>>
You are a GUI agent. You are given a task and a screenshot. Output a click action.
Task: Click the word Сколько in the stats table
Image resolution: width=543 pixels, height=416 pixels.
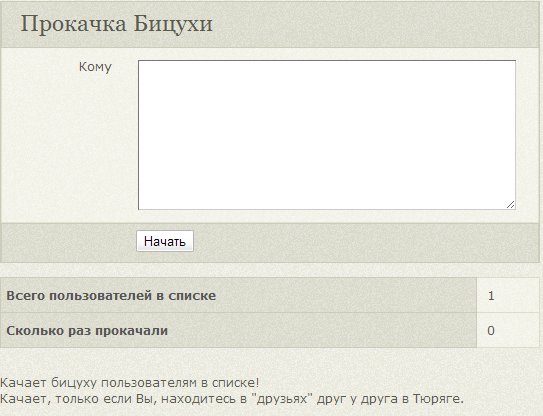35,330
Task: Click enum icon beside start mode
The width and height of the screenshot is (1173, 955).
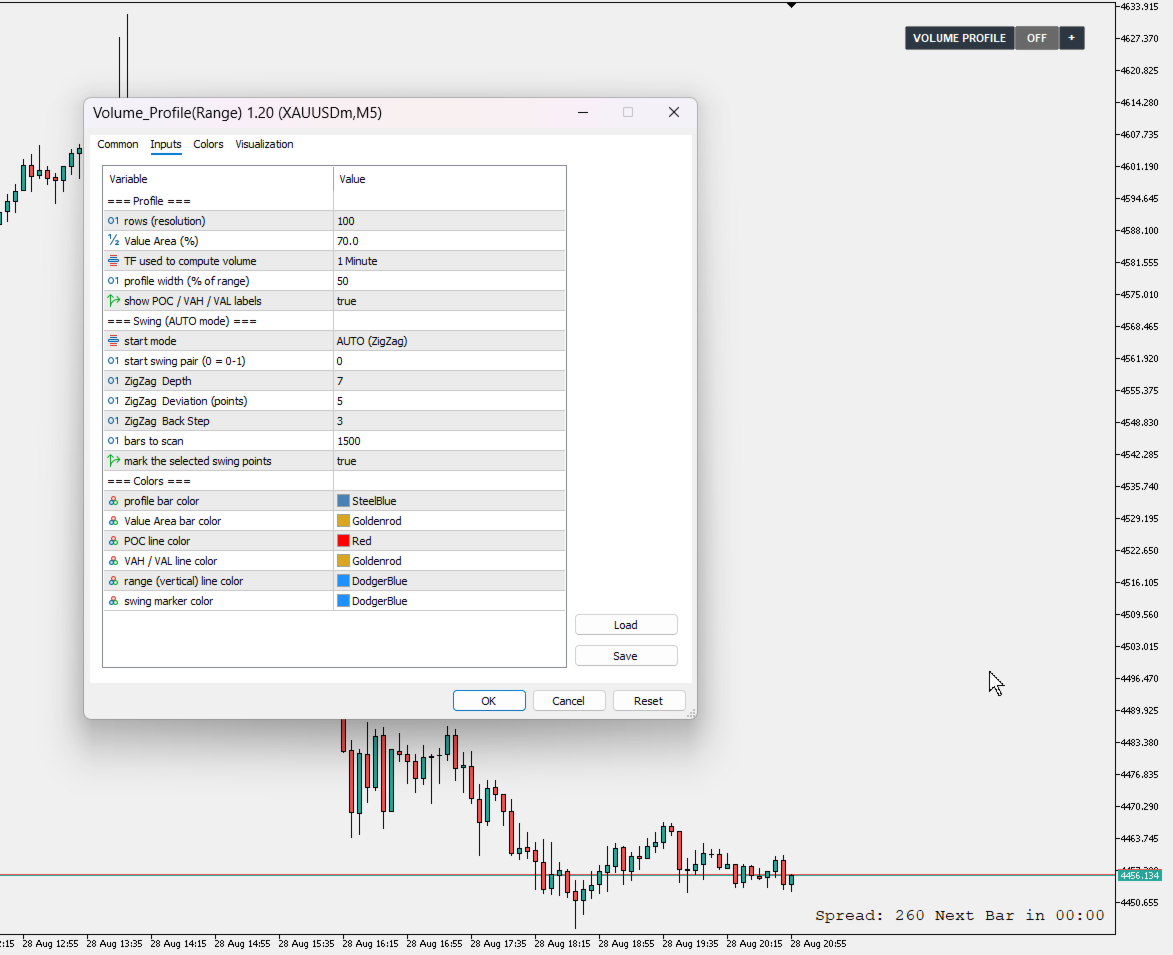Action: coord(113,341)
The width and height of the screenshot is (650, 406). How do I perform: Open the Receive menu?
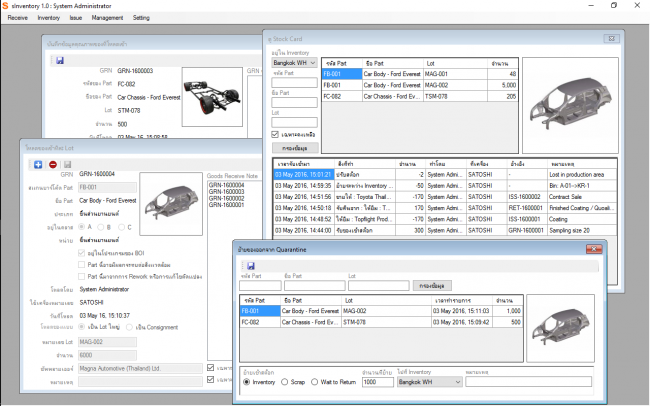pos(18,18)
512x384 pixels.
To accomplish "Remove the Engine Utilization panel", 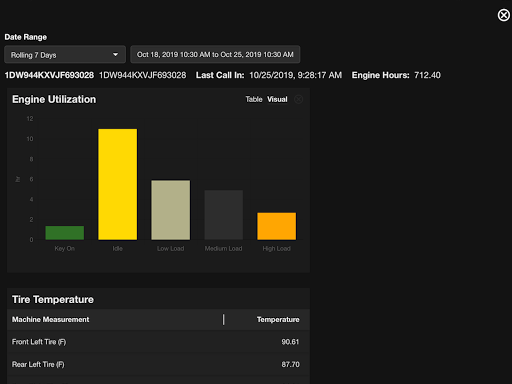I will point(298,99).
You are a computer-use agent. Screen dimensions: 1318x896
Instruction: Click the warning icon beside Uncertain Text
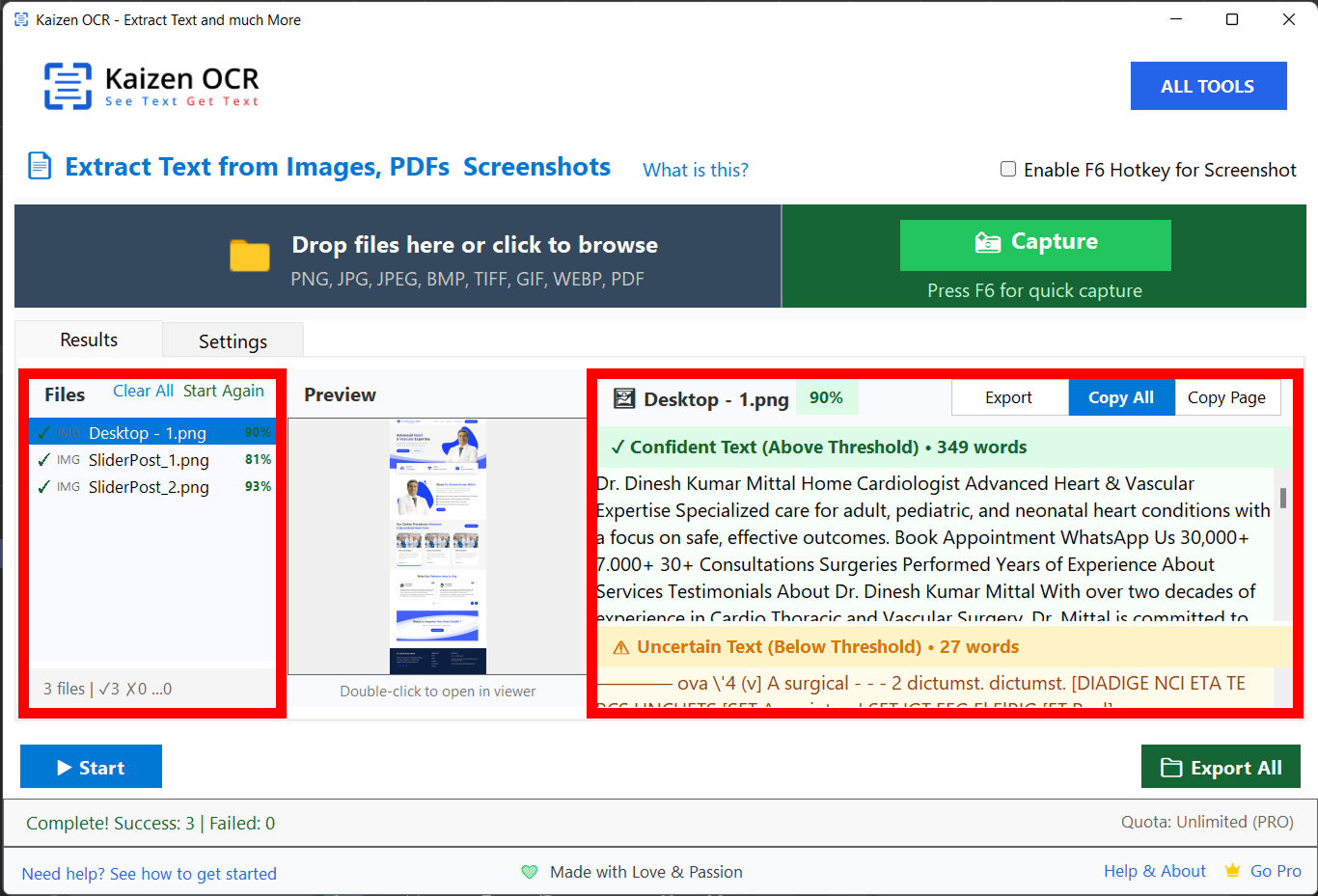pyautogui.click(x=620, y=647)
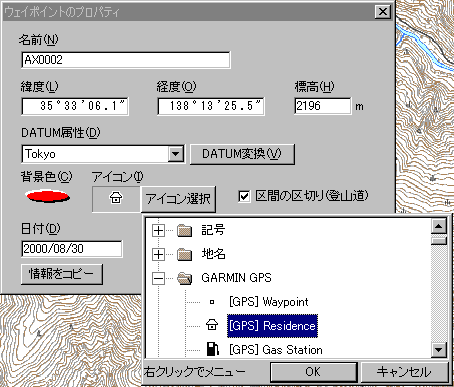Screen dimensions: 454x387
Task: Click the icon list scroll down arrow
Action: [438, 350]
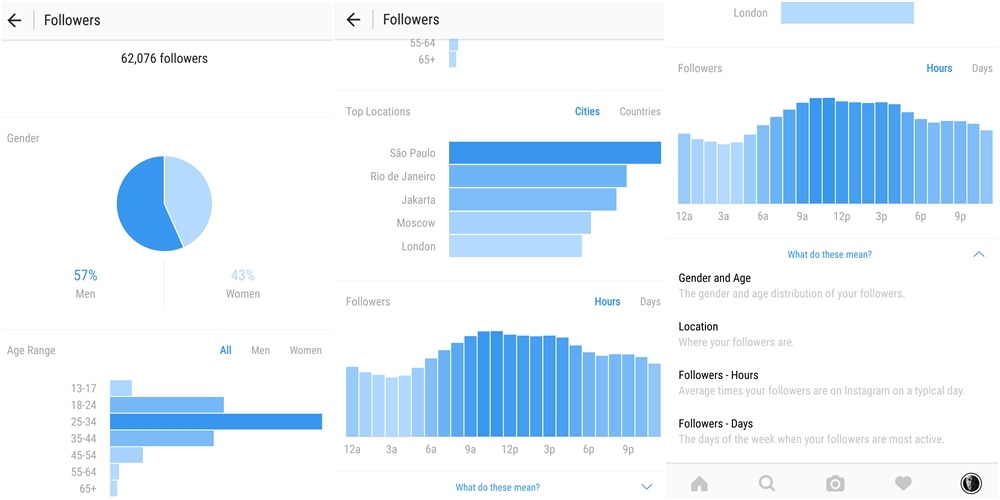Open the Home feed icon in bottom bar

pyautogui.click(x=699, y=484)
<<
#### Required work
Sift the material for lines with the string "agent". Copy each one found.

#### Solution to this exercise
You are a GUI agent. You are given a task and a screenshot. Output a click action.
You are a computer-use agent. Screen dimensions: 1318x896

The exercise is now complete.